1
votes

The cppreference.com gives the following example for use of std::memory_order_relaxed. (https://en.cppreference.com/w/cpp/atomic/memory_order)

#include <vector>
#include <iostream>
#include <thread>
#include <atomic>
 
std::atomic<int> cnt = {0};
 
void f()
{
    for (int n = 0; n < 1000; ++n) {
        cnt.fetch_add(1, std::memory_order_relaxed);
    }
}
 
int main()
{
    std::vector<std::thread> v;
    for (int n = 0; n < 10; ++n) {
        v.emplace_back(f);
    }
    for (auto& t : v) {
        t.join();
    }
    std::cout << "Final counter value is " << cnt << '\n';
}

Output: Final counter value is 10000

Is this a correct/sound example (Can a standard complaint compiler introduce optimizations that will yield different answers?). Since std::memory_order_relaxed only guarantee the operation be atomic, one thread may not see an update from another thread. Am I missing something?

2
memory barriers are used to see non atomic data - for example, if the atomic variable is a pointer or an index of an array - than the store and load must have read/write barriers to synchronize non atomic data. atomics are always atomic and visible.David Haim
So yeah, you missed what memory barriers are - means to synchronize non atomic data by "piggybacking" atomics, which are always thread-safe.David Haim

2 Answers

0
votes

Yes, this is a correct example - so no, a compiler cannot introduce optimizations that would yield a different result. You are right that in general a thread is not guaranteed to see an update from another thread (or more specific, there is no guarantee when such an update becomes visible). However, in this case cnt is updated using an atomic read-modify-write operation, and the standard states in [atomics.order]:

Atomic read-modify-write operations shall always read the last value (in the modification order) written before the write associated with the read-modify-write operation.

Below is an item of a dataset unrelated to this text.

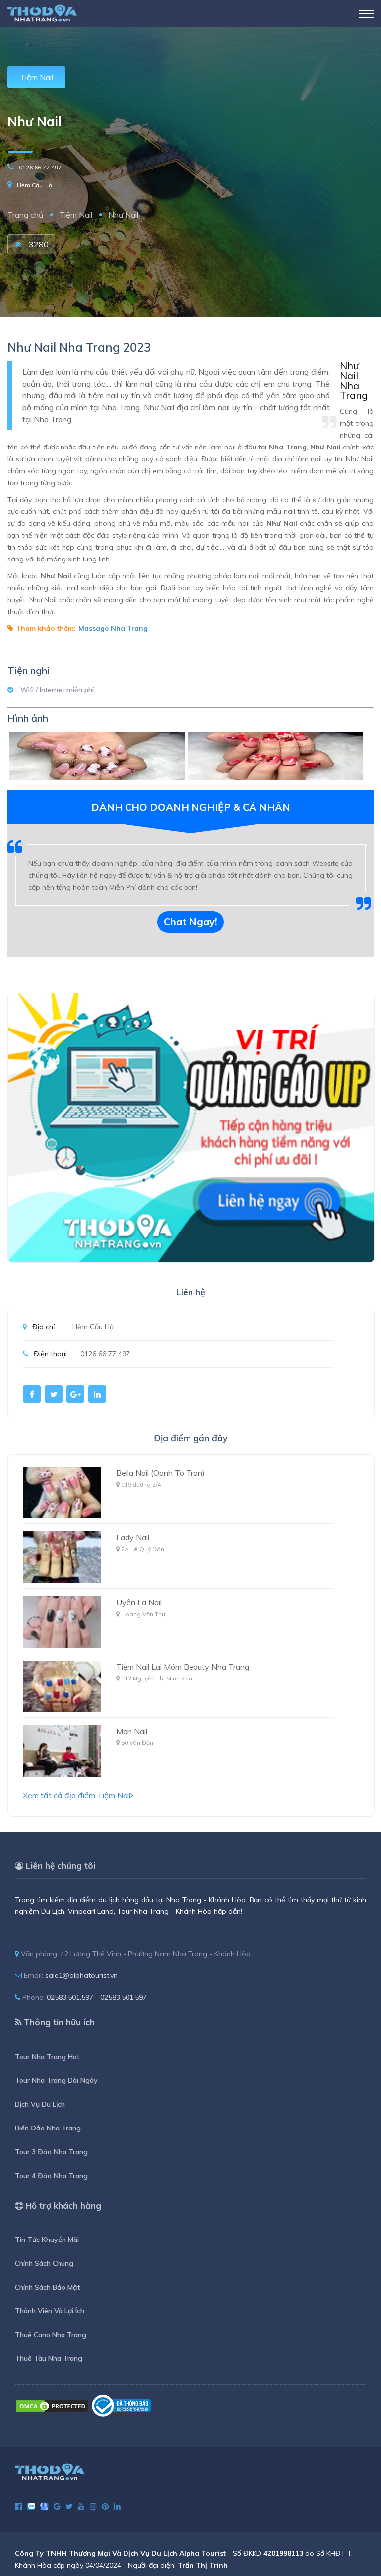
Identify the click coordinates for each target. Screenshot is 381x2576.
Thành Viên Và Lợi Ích (49, 2310)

And this absolutely makes sense if you think about it, because otherwise it would not be possible to make a read-modify-write operation atomic. Suppose fetch_add would not see the latest update, but some older value. That would mean that the operation would increment that old value and store it. But that would imply that 1) the values returned by fetch_add are not strictly increasing (some threads would see the same value) and 2) that some updates are missed.

0
votes

The hint as to why this works can be found in the first sentence of the description on the page you linked (emphasis mine):

std::memory_order specifies how memory accesses, including regular, non-atomic memory accesses, are to be ordered around an atomic operation.

Notice how this talks not about the memory access on the atomic itself, but rather on the memory accesses surrounding the atomic. Concurrent accesses to a single atomic always have strict ordering requirements, otherwise it would be impossible to reason about their behavior in the first place.

In case of the counter, you get the guarantee that fetch_add will behave pretty much as expected: The counter gets increased one at a time, no values are skipped and no values will be counted twice. You can easily verify this by inspecting the return values of the individual fetch_add calls. You get those guarantees always, regardless of the memory ordering.

Things get interesting as soon as you assign meaning to those counter values in the context of the surrounding program logic. For instance, you could use a certain counter value to indicate that a particular piece of data has been made available by an earlier computation step. This will require memory orderings, if that relationship between the counter and the data needs to persist across threads: With the relaxed ordering, at the point where you observe the counter value you are waiting for, you have no guarantee that the data you are waiting for is ready as well. Even if the counter is set after the data has been written by the producing thread, this ordering of memory operations does not translate across thread boundaries. You will need to specify a memory order that orders the write to the data with respect to the change of the counter across threads. The crucial thing to understand here is that while the operations are guaranteed to happen in a certain order within one thread, that ordering is no longer guaranteed when observing the same data from a different thread.

So the rule of thumb is: If you're only manipulating an atomic in isolation, you don't need any ordering. As soon as that manipulation is interpreted in the context of other unrelated memory accesses (even if those accesses are themselves atomics!) you need to worry about using the correct ordering.

The usual advice applies that, unless you have really, really, really good reasons for doing so, you should just stick with the default memory_order_seq_cst. As an application developer you don't want to mess with memory orderings unless you have strong empirical evidence that it is worth the trouble you will undoubtedly run into.